■ REQUIRED TASKS:
1: According to the liquidity excerpt, what does the company believe it can do in fiscal 2022?
2: Please set down everything in the liquidity excerpt from "Consolidated Interest Expense" down to "in fiscal 2022.", word for word.
3: Write the next part of the liquidity excerpt, starting after its final sentence.

Consolidated Interest Expense for the Revolving Credit Facility is defined as the interest expense (including without limitation the portion of capital lease obligations that constitutes imputed interest in accordance with GAAP) of the Company and its subsidiaries calculated on a consolidated basis for such period with respect to all outstanding indebtedness of the Company and its subsidiaries allocable to such period in accordance with GAAP.

 

We believe we have the ability to meet all of our contractual obligations and commitments in fiscal 2022.

 

Selected Metrics of Liquidity

 

Key metrics we monitor are net working capital as a percent of annualized net revenue, trade receivable days sales outstanding (“DSO”), inventory days on hand, free cash flow after dividends and debt capitalization ratio.

■ DATASET CONTENT:
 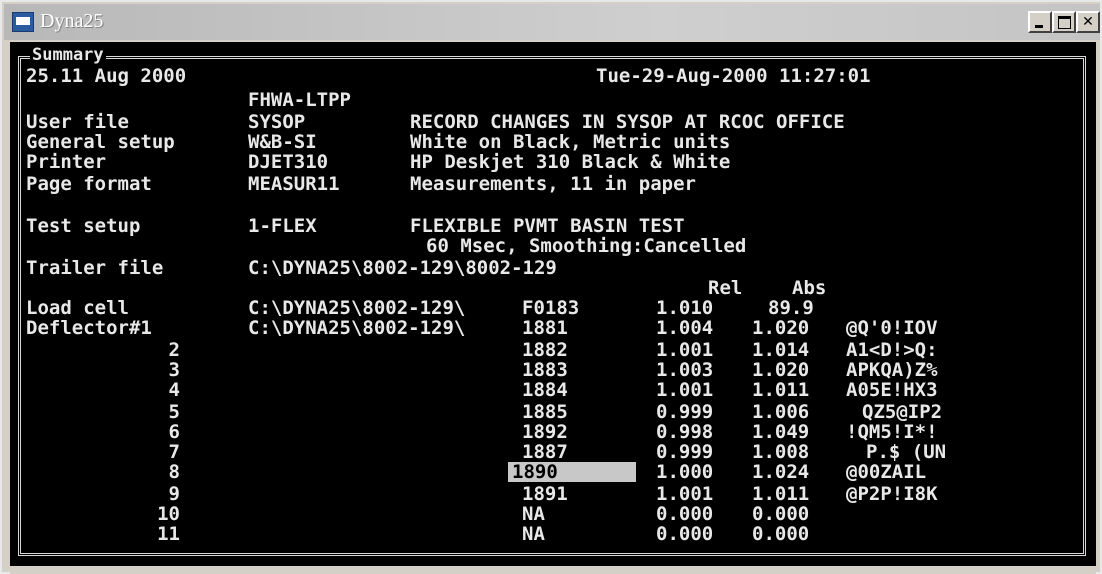 What do you see at coordinates (277, 122) in the screenshot?
I see `user-file-code: SYSOP` at bounding box center [277, 122].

■ ACTIVITY ANSWERS:
1: It believes it has the ability to meet all of its contractual obligations and commitments in fiscal 2022.

2:
Consolidated Interest Expense for the Revolving Credit Facility is defined as the interest expense (including without limitation the portion of capital lease obligations that constitutes imputed interest in accordance with GAAP) of the Company and its subsidiaries calculated on a consolidated basis for such period with respect to all outstanding indebtedness of the Company and its subsidiaries allocable to such period in accordance with GAAP.

 

We believe we have the ability to meet all of our contractual obligations and commitments in fiscal 2022.

3:
February 26,

   

February 27,

 
   

2022

   

2021

 

Net working capital as a percentage of annualized net revenue1

    18.5 %     17.9 %

Accounts receivable DSO (in days)2

    65       63  

Inventory days on hand (in days)3

    81       70  

Free cash flow after dividends4

  $ (75.5 )   $ (8.0 )

Total debt to total capital ratio5

    53.8 %     54.8 %

 

1 Current quarter net working capital (trade receivables, net of allowance for doubtful accounts plus inventory minus trade payables) divided by annualized net revenue (current quarter multiplied by four).

 

2 Trade receivables net of the allowance for doubtful accounts at the balance sheet date multiplied by 91 (13 weeks) and divided by the net revenue for the quarter.

 

 

3 Total inventory multiplied by 91 and divided by cost of sales (excluding delivery costs) for the quarter.

 

4 Year-to-date net cash provided by operating activities, less purchased property, plant and equipment and dividends paid. See reconciliation of net cash provided by operating activities to free cash flow after dividends below.

 

5 Total debt divided by (total debt plus total stockholders’ equity).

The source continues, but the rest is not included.